Филипп заразительно рассмеялся, и она его охотно поддержала. Даже немного нарочито, словно спасаясь от его опасных для себя вопросов. Но чем дольше они смеялись, глядя в упор друг на друга, тем глубже и темнее становились у Татьяны глаза. Она замолчала, и горло ее дернулось, будто что-то в нем застряло. Опытный глаз Филиппа отметил этот короткий спазм, от которого, в принципе, у него в запасе было только одно действительно чудодейственное средство. Он медленно взял ладонями лицо, приподнял ее голову и прижался к губам. А потом, не отрывая своих губ, когда она задышала уже с прерывистым стоном, поднял ее на руки и спокойно понес в гостиную. Там он видел широкий кожаный диван с расшитыми подушечками. Вот туда, между подушечек, он и положил ее. А когда отстранился, чтобы взяться за пуговицы своей рубашки, увидел, как полы халата сами по себе, без посторонней помощи, полностью разъехались в обе стороны. И все остальное, что еще оставалось на богатом и впечатляющем своими замечательными достоинствами атласно-белом теле женщины, представляло собой такую несущественную мелочь, о которой и задумываться-то теперь не было никакого смысла…

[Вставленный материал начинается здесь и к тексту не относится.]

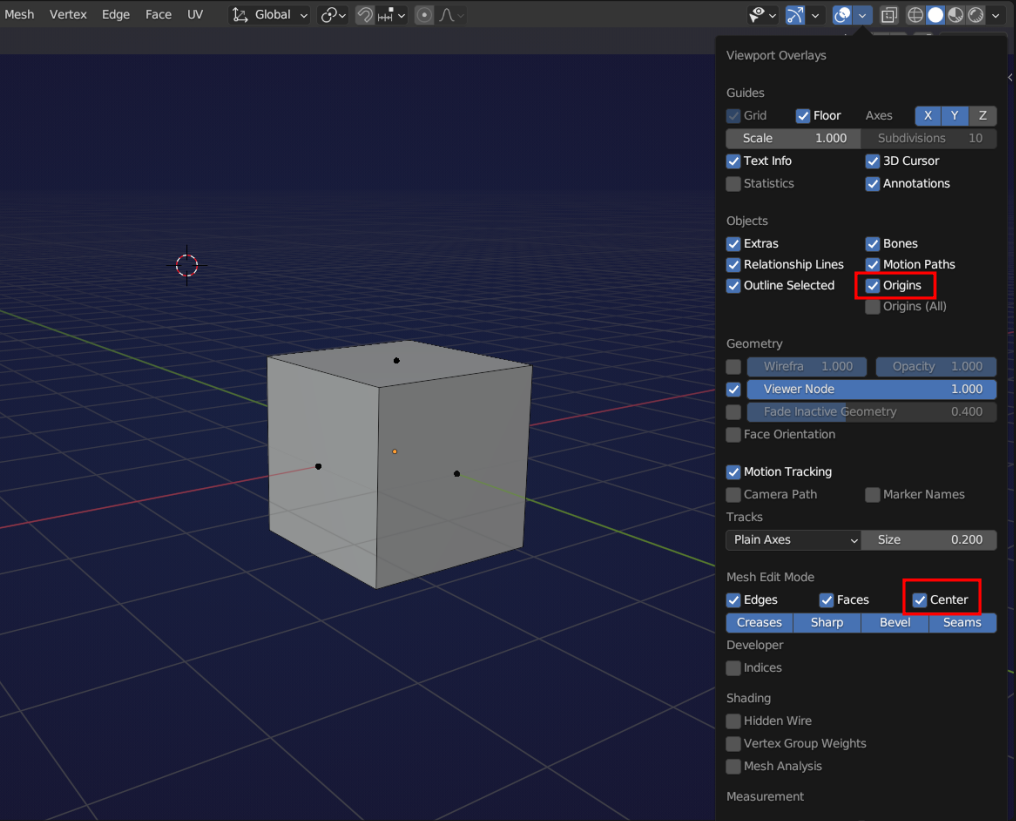The height and width of the screenshot is (821, 1016).
Task: Switch to wireframe viewport shading
Action: [x=915, y=15]
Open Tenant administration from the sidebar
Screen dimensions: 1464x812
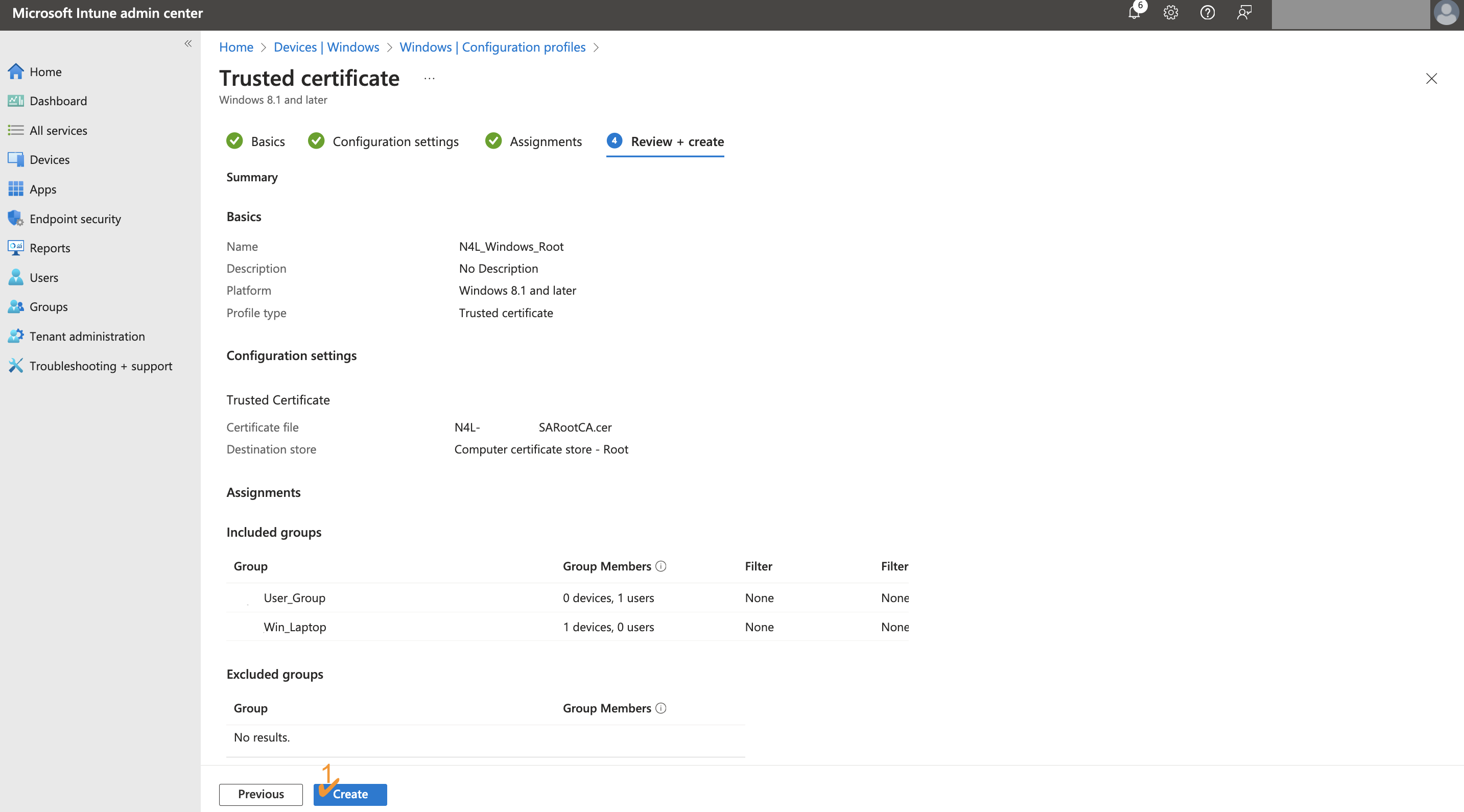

Этот, возможно, и не очень неосмотрительный поступок Филиппа, в его душе, уже откровенно требующей удвоенной энергии, отозвался болезненным стоном, медленно затухающим в тяжелых бархатных портьерах. Такое длительное и печальное «о-о-о», словно замирающий в предутреннем речном тумане протяжный гудок далекого парохода.
«Вот куда ее… — отстранено подумал Филипп. — На рыбалку ее надо, на Оку… В палатку. Цены б ей не было… и загару ее…» И решил, что обязательно сделает, причем прямо сегодня, такое неожиданное предложение… пока на дворе лето… И пока она изнывает от страсти.